日本の平和と安全に責任を負う政治家ならば、当然判断がしなければならない問題です。

間違った戦争という認識はありますか。
端的にお答えください。

内閣総理大臣安倍:
えー、今年は戦後七十年の節目の年であります。
七十年前、戦争は終結をしました。
しかし、先の大戦において、多くの日本人の命は失われたわけであります。
同時にアジアの多くの人々が戦争の惨禍に苦しんだ、日本はその後の歩みの中で、まさに塗炭の苦しみを味わったと言ってもいいかと思います。

戦争の惨禍を二度と繰り返してはならない、我々はこの不戦の誓いを心に刻み、戦後の七十年間、平和国家としての歩みを進めてきたわけであり、その思いにまったく変わりはないわけでェーございます。
そしてだからこそ地域や世界の繁栄や平和に貢献をしなければならないと、こう決意をしているわけでございます。
当然また、村山談話、あるいは小泉談話、節目節目に出されているこの政府の談話を私たちは全体として受け継いでいく、再三再四申し上げてきたとおりでございます。



志位:
あの私が聞いているのは何も難しい問題じゃないんです。過去の日本の戦争が間違った戦争か、正しい戦争化、その善悪の判断を聞いたんですが、まったくお答えがありませんでした。で、この問題は、すでに、七十年前に歴史が決着をつけております。

戦後の日本は、1945年8月、ポツダム宣言を受諾して始まりました。
ポツダム宣言では日本の戦争についての認識を二つの項目で明らかにしております。

ひとつは第六項で、日本国国民を欺瞞し、これをして世界征服の挙に譲るの過誤を犯した勢力を永久に取り除くと述べております。
日本の戦争について、世界征服のための戦争だったと明瞭に判定しております。
日本がドイツと組んで、アジアとヨーロッパで世界征服の戦争に乗り出した事への厳しい批判であります。

いまひとつ、ポツダム宣言は、第八項でカイロ宣言の条項は履行せらるべくと述べています。

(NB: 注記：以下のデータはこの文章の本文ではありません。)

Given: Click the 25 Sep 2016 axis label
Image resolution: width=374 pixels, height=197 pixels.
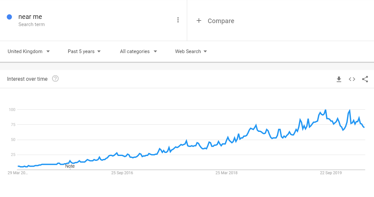Looking at the screenshot, I should click(x=122, y=173).
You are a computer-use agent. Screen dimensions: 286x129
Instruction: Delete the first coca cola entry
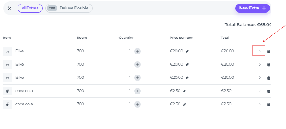tap(268, 91)
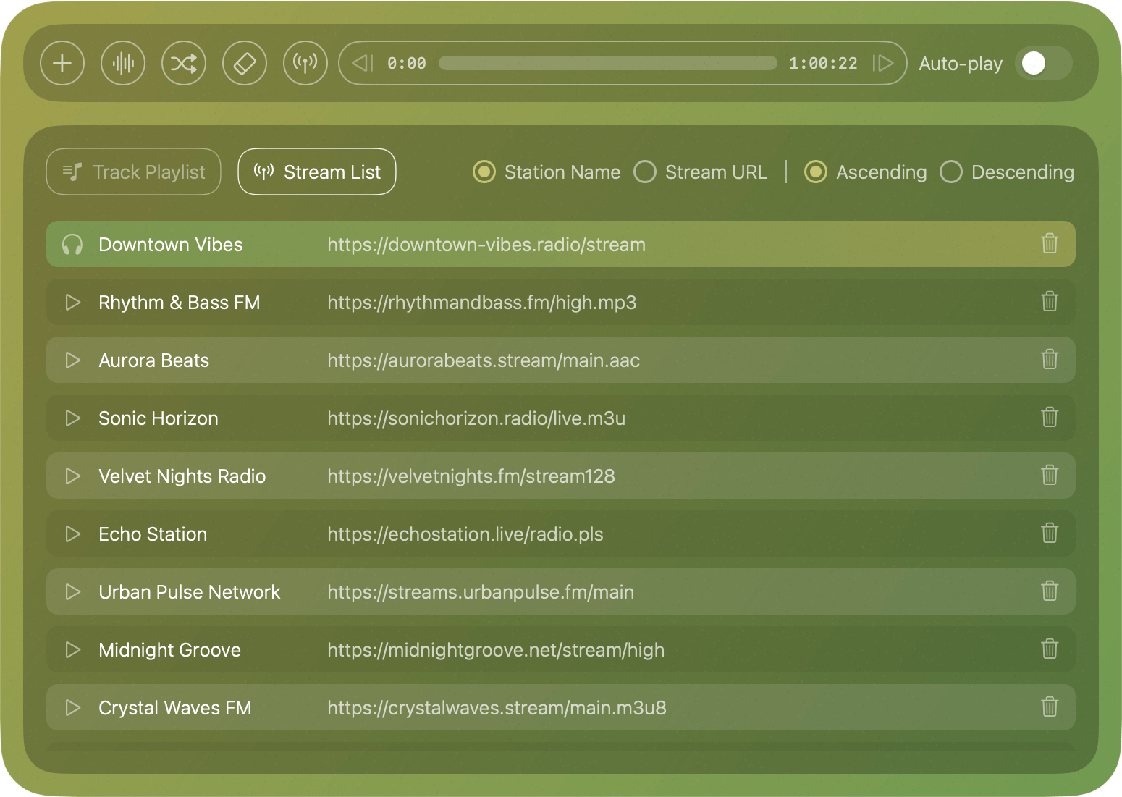Click the broadcast antenna toolbar icon

(305, 63)
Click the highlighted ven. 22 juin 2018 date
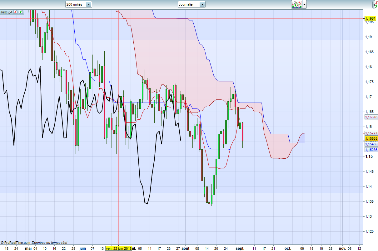The image size is (378, 251). point(119,249)
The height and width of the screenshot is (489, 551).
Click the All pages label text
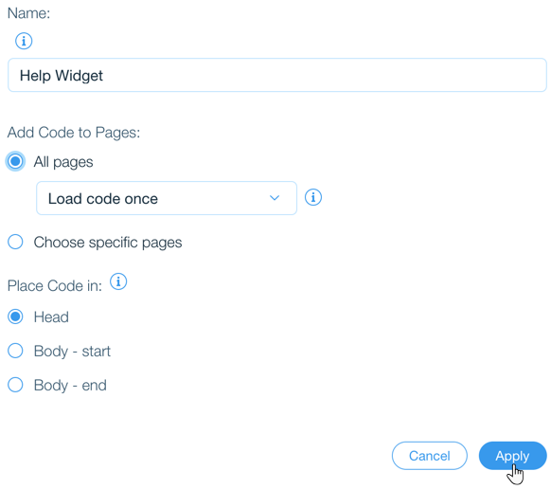(63, 162)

カイロ宣言とは、1943年、米英中三国によって発せられた単一戦争の目的を述べた宣言でありますが、そこでは三大同盟国は日本国の侵略を静止し罰するため今次の戦争を行っている、と日本の戦争について侵略と明瞭に規定するとともに、日本が暴力と強欲によって奪った地域の返還を求めています。

こうして、ポツダム宣言は日本の戦争について、第六項と第八項の二つの項で間違った戦争だと、いう認識を明確に示しております

総理にお尋ねします。
総理はポツダム宣言のこの認識をお認めにならないんですか。

端的にお答えください。     
  
安倍:
このポツダム宣言を我々は受諾をし、敗戦となったわけでございます。
そして今、えー、私もつまびらかに承知をしているわけではございませんが、このポツダム宣言の中にあった連合国側の理解、たとえば日本が世界征服をたくらんでいたということ、等も今ご紹介になられました。
 私はまだ、その部分をつまびらかに読んでおりませんので、承知は、承知はしておりませんから今ここで直ちに論評することは差し控えたいと思いますが、いずれにせよですね、いずれにせよ、まさに先の大戦の痛切な反省によって、今日の歩みがあるわけでありました。我々はそのことは忘れてはならないと、このように思っております。
 志位:
私が聞いたのは、ポツダム宣言の認識を認めるのか認めないのかです。
はっきりとお答えくだ、ください。
  
 安倍:
今、まあ申し上げたようにですね、えー、まさにポツダム宣言を私たちは受け入れて、まあ、これがまさに戦争を終結させる道であったということであります。
この、我々はこれを受け入れることによって終戦を迎え、そして、えー、まさに日本は平和国家としての道をその後歩き始めたことになったということではないかと、えー、思います。
志位:
私はポツダム宣言が認定している間違った戦争という認識を認めないのかと聞いたんですが、認めるとおっしゃらない。
これは非常に重大な発言であります。

戦後の国際秩序というのは、日独伊三国の戦争は、侵略戦争だったという判定の上に成り立っております。
ところが総理はですねえ、侵略戦争はおろか、間違った戦争だともお認めにならない。
総理が今進めようとしている集団的自衛権の行使とは、日本に対する武力攻撃がなくても、アメリカが世界のどこであれ戦争に乗り出した際に、その戦争に自衛隊を参戦させると、いうものであります。
  
しかし、米国の戦争の善悪の判断が、総理にできますか。
日本が過去にやった自らの戦争の善悪の判断もできない総理に、米国の戦争の善悪の判断、できるわけないじゃないですか。

戦争の善悪の判断ができない。
善悪の区別がつかない。
そういう総理がですね、日本を海外で戦争する国に作り変える新法を出す資格はありません。
撤回を強く求めて終わります。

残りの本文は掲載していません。